• Nihon Kyobu Geka Gakkai Zasshi · Oct 1990

    Case Reports

    [Valve replacement in infective endocarditis with mycotic aneurysm].

    • K Yoshida, Y Wanibuchi, T Kanda, Y Terada, Y Shimoyama, and S Furuta.
    • Department of Cardiovascular Surgery, Mitsui Memorial Hospital, Tokyo, Japan.
    • Nihon Kyobu Geka Gakkai Zasshi. 1990 Oct 1; 38 (10): 2162-5.

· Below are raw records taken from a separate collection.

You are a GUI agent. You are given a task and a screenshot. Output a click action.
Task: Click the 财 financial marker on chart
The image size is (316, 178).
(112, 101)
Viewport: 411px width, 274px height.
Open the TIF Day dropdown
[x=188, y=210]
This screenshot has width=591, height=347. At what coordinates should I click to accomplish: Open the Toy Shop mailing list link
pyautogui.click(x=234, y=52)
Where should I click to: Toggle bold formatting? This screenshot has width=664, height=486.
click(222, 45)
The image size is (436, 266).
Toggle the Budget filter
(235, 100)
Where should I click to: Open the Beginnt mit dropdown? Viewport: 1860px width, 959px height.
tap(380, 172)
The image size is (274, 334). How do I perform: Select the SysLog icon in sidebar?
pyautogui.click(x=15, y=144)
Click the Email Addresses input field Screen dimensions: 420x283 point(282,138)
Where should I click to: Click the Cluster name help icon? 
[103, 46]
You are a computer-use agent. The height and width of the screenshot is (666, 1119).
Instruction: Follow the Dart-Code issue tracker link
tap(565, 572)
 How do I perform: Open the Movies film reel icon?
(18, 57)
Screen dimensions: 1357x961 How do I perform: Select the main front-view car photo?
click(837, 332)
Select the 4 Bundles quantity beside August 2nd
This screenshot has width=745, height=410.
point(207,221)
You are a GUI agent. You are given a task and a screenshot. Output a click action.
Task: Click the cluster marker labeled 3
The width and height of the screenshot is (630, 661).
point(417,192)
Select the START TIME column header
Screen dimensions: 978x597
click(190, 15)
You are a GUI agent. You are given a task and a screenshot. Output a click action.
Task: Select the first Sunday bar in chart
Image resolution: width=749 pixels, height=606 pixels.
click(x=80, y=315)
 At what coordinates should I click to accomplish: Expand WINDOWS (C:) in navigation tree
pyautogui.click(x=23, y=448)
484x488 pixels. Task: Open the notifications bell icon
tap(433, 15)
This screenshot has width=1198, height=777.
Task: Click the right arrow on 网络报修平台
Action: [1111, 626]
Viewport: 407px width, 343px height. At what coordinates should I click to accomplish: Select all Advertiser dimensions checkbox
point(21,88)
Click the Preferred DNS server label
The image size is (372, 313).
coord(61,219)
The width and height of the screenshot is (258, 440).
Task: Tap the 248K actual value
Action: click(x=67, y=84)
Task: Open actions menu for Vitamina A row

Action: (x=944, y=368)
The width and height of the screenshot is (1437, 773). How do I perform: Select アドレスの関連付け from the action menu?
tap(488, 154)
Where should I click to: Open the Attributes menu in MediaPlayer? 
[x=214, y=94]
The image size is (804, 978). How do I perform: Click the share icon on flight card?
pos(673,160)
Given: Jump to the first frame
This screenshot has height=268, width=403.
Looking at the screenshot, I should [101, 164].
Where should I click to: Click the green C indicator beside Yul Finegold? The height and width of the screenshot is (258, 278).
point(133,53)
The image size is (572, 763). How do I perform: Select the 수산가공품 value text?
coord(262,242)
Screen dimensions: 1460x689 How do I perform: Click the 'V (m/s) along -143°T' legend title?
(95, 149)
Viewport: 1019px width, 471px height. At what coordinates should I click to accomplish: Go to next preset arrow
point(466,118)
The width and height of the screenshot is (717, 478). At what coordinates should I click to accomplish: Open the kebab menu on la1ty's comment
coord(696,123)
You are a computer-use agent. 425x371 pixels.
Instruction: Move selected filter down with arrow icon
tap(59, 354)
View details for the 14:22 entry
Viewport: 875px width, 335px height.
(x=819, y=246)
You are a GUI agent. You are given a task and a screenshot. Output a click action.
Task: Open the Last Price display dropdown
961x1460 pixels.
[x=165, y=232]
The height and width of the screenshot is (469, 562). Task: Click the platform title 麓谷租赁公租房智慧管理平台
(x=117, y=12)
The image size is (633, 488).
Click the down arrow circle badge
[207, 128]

    AbstractWe successfully performed craniotomy and mitral valve replacement on a patient with bacterial endocarditis and ruptured intracranial aneurysm. A 15-year-old woman with fever and heart murmur was admitted to another hospital. Infective endocarditis and mitral valve regurgitation was diagnosed and treated with antibiotics. About one month after admission the patient suddenly showed severe headache and hemiparesis. Brain CT demonstrated intracerebral and subarachnoidal hemorrhage. The patient was unconscious when transferred to Mitsui Memorial Hospital where cerebral angiography showed anterior cerebral aneurysm and echocardiography showed mitral valve vegetation. We judged the necessary mitral valve replacement could be delayed until the aneurysm had been stabilized. We therefore began treatment using a different antibiotic but, in spite of this, 10 days later the aneurysm had enlarged dramatically. As conservative treatment was ineffective, a clipping operation was done to prevent re-rupture at the time of mitral valve replacement which could not be delayed much longer. 10 days later, cerebral 4 vessel study was done which showed no abnormality. Mitral valve replacement was then done and the patient was discharged in good health 64 days after the valve replacement.